Developing Photocatalysts through Novel Biochemistry (BUTT_U19DTP1)
- Research Area Industrial Biotechnology and Bioenergy
- Partner The University of East Anglia (UEA)
Prof Julea Butt -
- Application Deadline 26/11/2018
Multiheme cytochromes are proposed as Nature's solution to effective long-range electron transfer. Chains of close-packed hemes span these proteins’ tertiary structures allowing electron transfer over distances exceeding cellular dimensions.
In this project you will join a dynamic team using multiheme cytochromes in novel biohybrid materials that convert sunlight into electrical and/or chemical energy by combining selective and efficient biocatalysts with the superior light-harvesting properties of abiotic photocatalysts when compared to natural photosystems.
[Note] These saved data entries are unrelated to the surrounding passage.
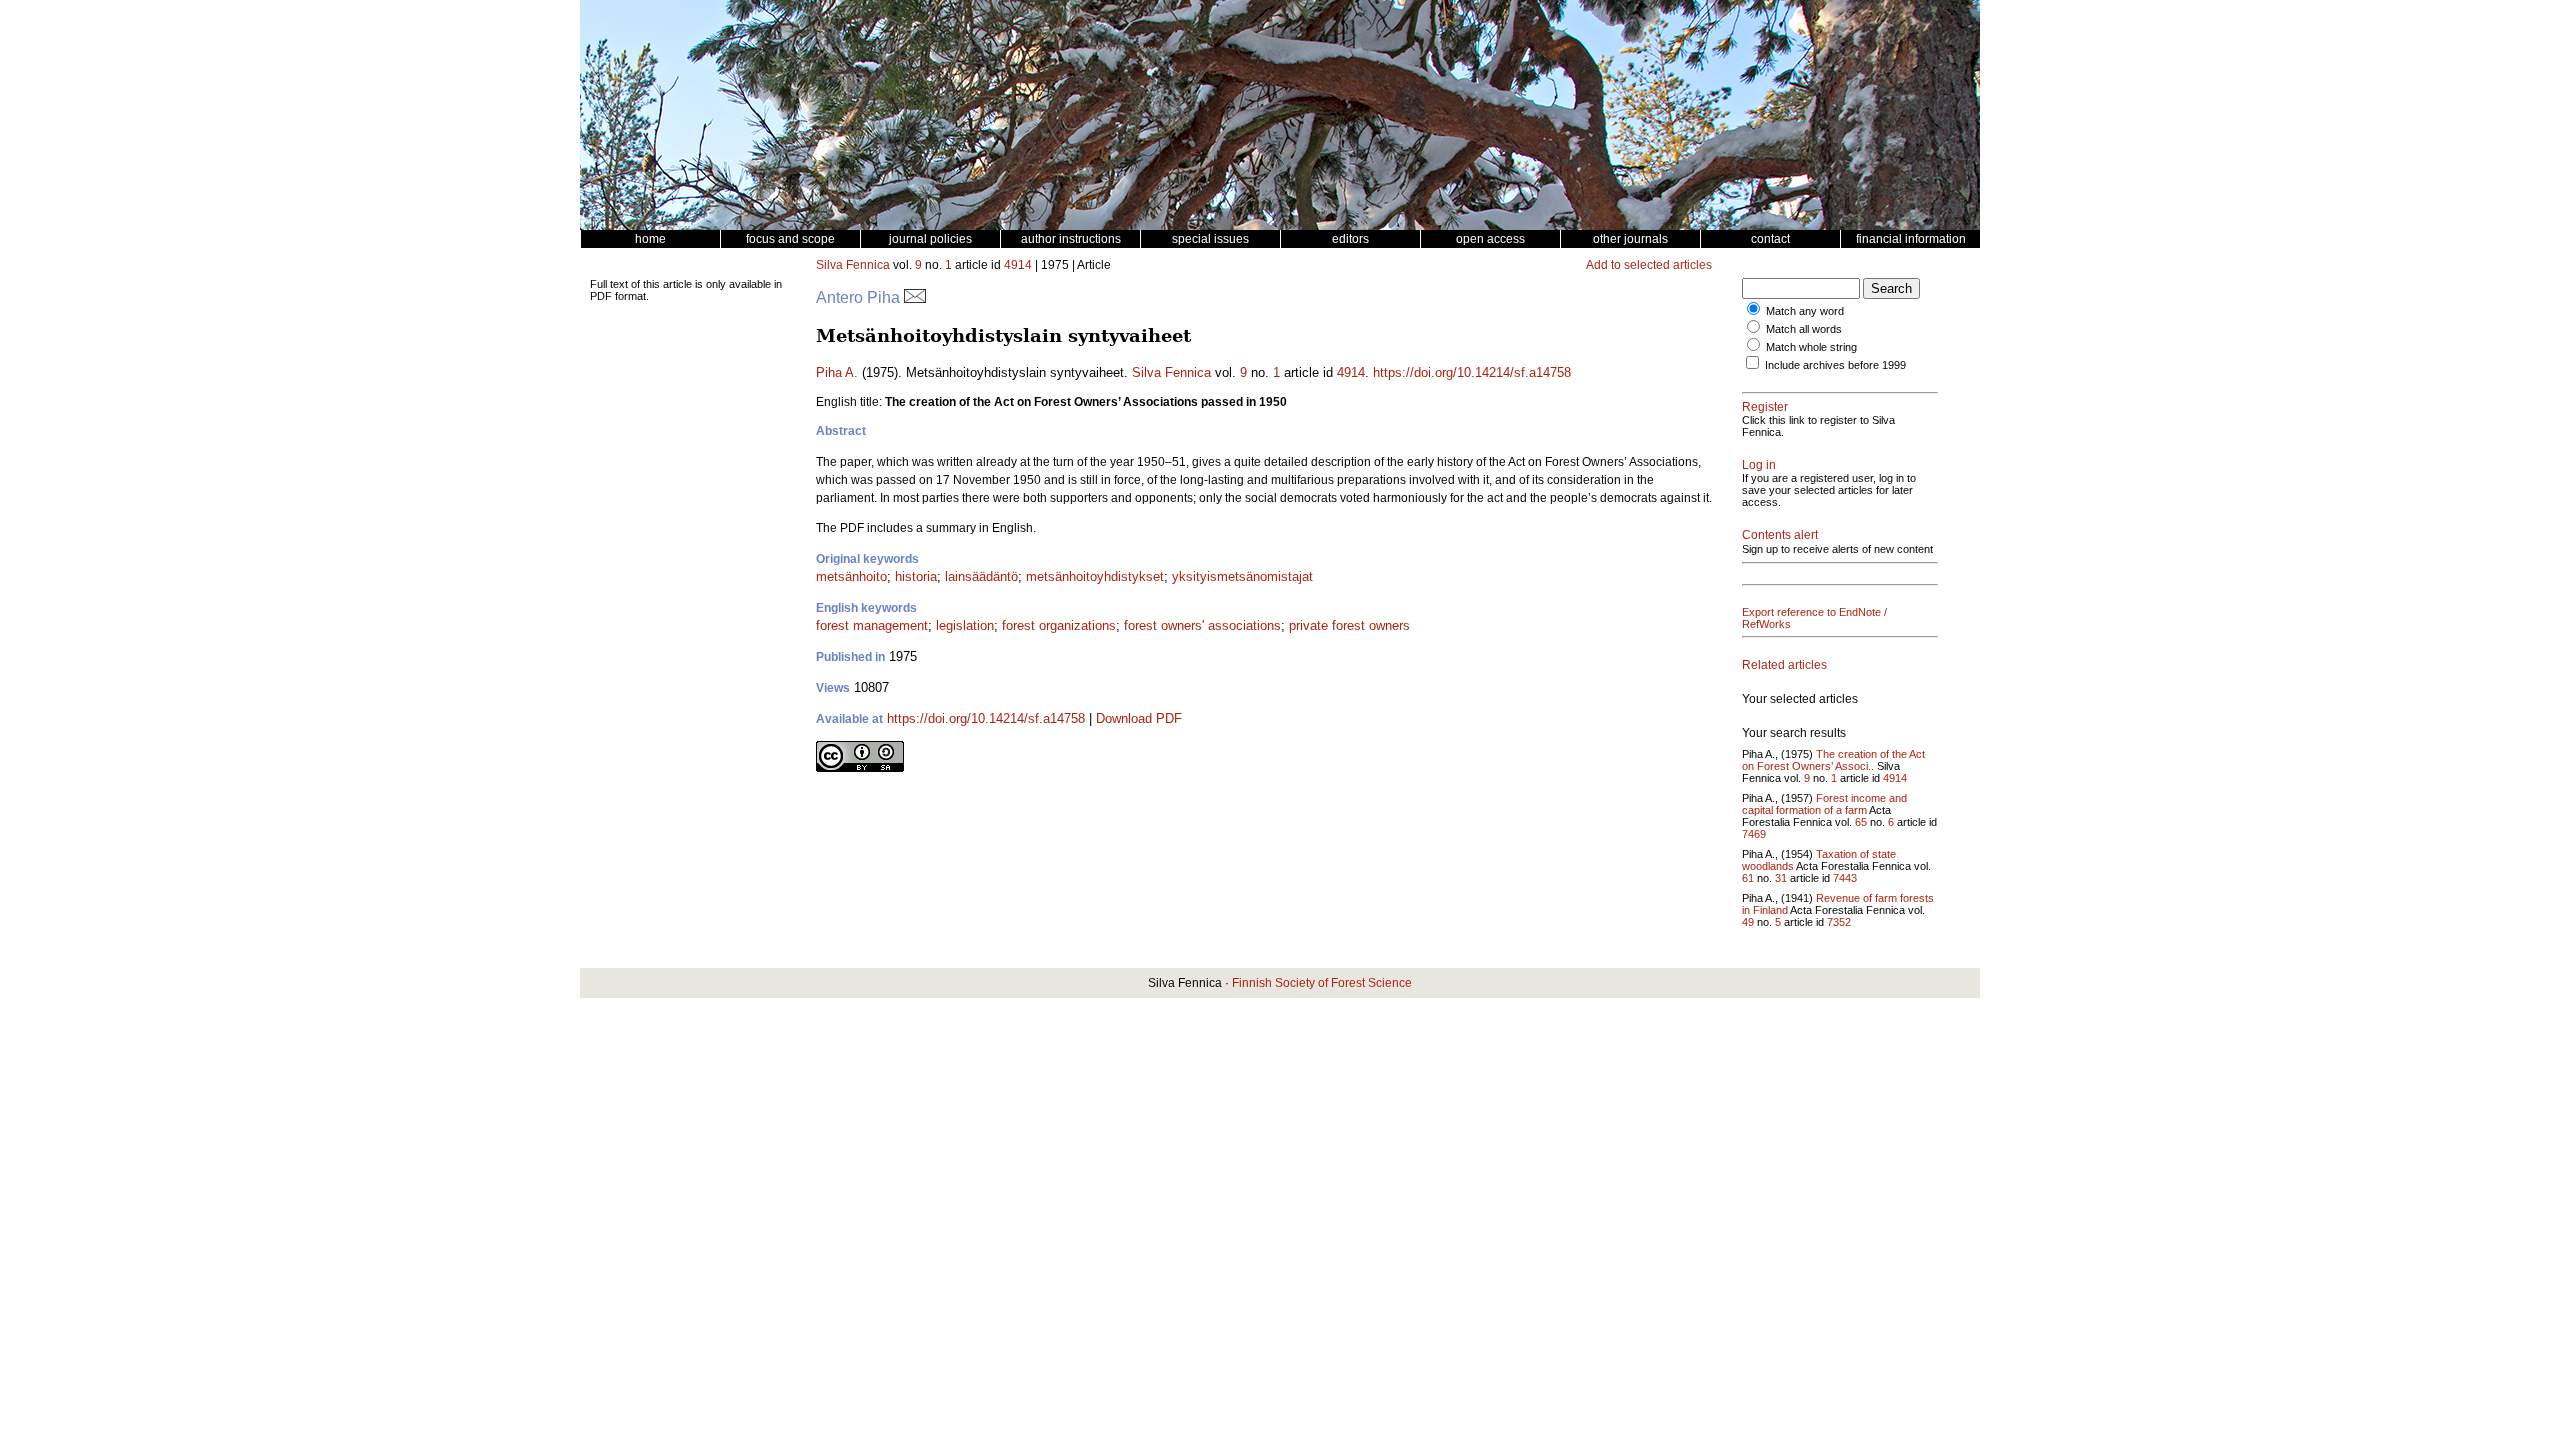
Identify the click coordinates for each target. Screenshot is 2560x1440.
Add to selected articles (1649, 265)
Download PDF (1139, 718)
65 (1861, 822)
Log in (1759, 465)
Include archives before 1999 (1835, 365)
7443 (1845, 878)
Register (1765, 407)
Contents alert (1780, 535)
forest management (872, 625)
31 (1781, 878)
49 (1748, 922)
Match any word (1805, 311)
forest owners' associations (1202, 625)
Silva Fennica (853, 265)
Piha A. (837, 372)
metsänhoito (851, 576)
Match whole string (1811, 347)
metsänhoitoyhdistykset (1095, 576)
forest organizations (1059, 625)
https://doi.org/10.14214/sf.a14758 (1472, 372)
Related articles (1784, 665)
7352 (1839, 922)
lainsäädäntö (981, 576)
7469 (1754, 834)
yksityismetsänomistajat (1242, 576)
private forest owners (1349, 625)
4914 (1018, 265)
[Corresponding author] (915, 297)
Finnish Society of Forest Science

Working in a supportive environment you will design, prepare and study multiheme cytochromes labelled with phototriggers of visible-light driven electron transfer. Biohybrids with the desired properties will be subject to detailed photochemical study and/or assembled in whole-cells for photocatalysis. Training will be provided in techniques including molecular biology, protein purification, protein engineering, photochemistry and spectroscopy.
The successful candidate should have (or expect to have) a UK Honours Degree (or equivalent) at 2.1 or above in Chemistry, Biochemistry or a related subject and have interests in spectroscopy, synthetic biology and photochemistry.
Informal enquiries can be made to Prof Julea Butt (email@example.com) with a copy of your curriculum vitae and cover letter.
Photosensitised multiheme cytochromes as light-driven molecular wires and resistors. ChemBioChem (2018)
Light-driven H2 evolution and C=C or C=O bond hydrogenation by Shewanella oneidensis: A versatile strategy for photocatalysis by nonphotosynthetic microorganisms. ACS Catalysis (2017)
Carbon dots as versatile photosensitizers for solar-driven catalysis with redox enzymes. J Am Chem Soc (2016)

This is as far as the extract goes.